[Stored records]
________

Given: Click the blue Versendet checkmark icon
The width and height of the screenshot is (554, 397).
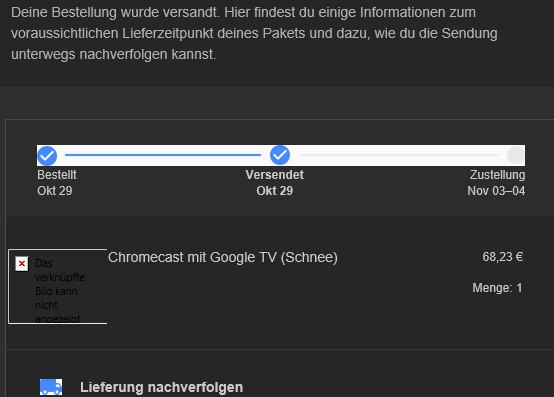Looking at the screenshot, I should coord(280,155).
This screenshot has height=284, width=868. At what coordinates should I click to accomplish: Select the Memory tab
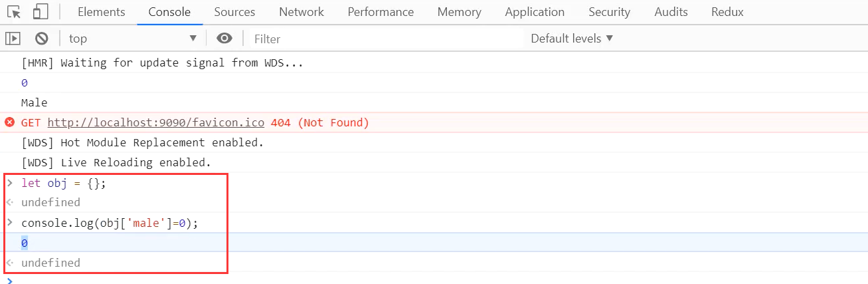[459, 12]
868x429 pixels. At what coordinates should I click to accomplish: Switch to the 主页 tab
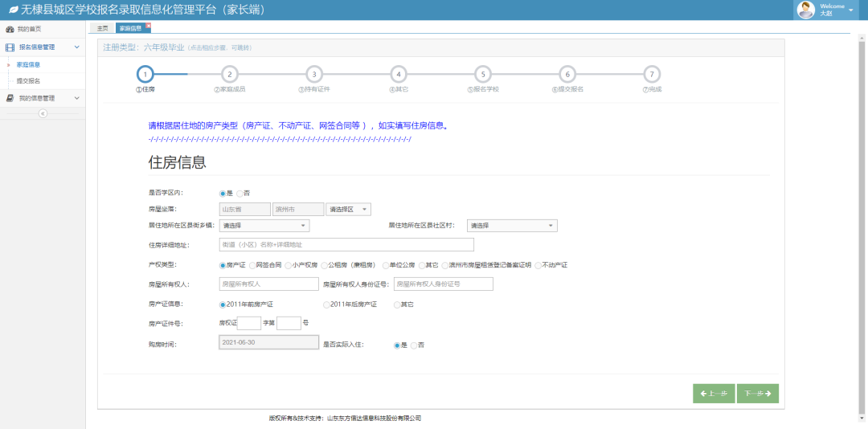(102, 28)
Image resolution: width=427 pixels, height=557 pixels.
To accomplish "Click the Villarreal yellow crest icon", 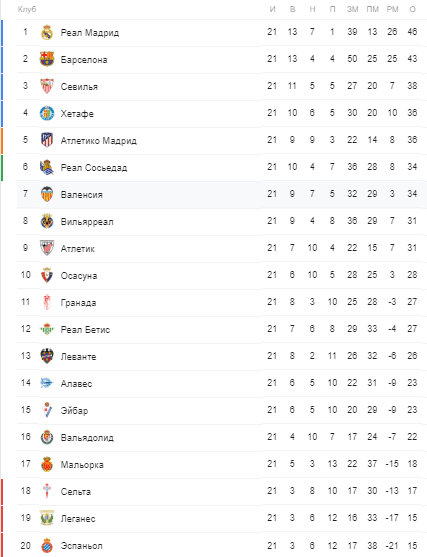I will point(47,221).
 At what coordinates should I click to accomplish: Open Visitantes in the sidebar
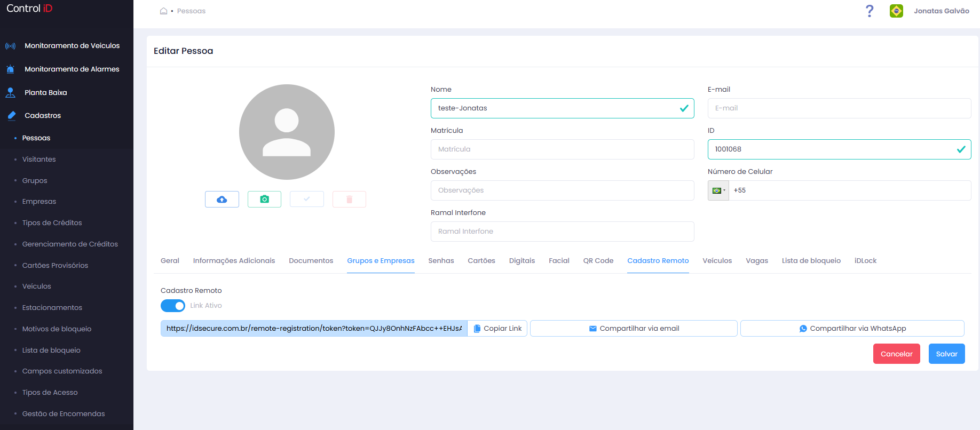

________

**WHAT THE TASK ASKS**
Your answer should consist of the lines above between those holding "This screenshot has" and "Image resolution: width=427", inclusive, reproduced word for word and without pictures.

**EXERCISE RESPONSE**
This screenshot has height=284, width=868. At what coordinates should I click to accomplish: Select the Memory tab
[459, 12]
868x429 pixels. At what coordinates should I click to accomplish: Switch to the 主页 tab
(102, 28)
Image resolution: width=427 pixels, height=557 pixels.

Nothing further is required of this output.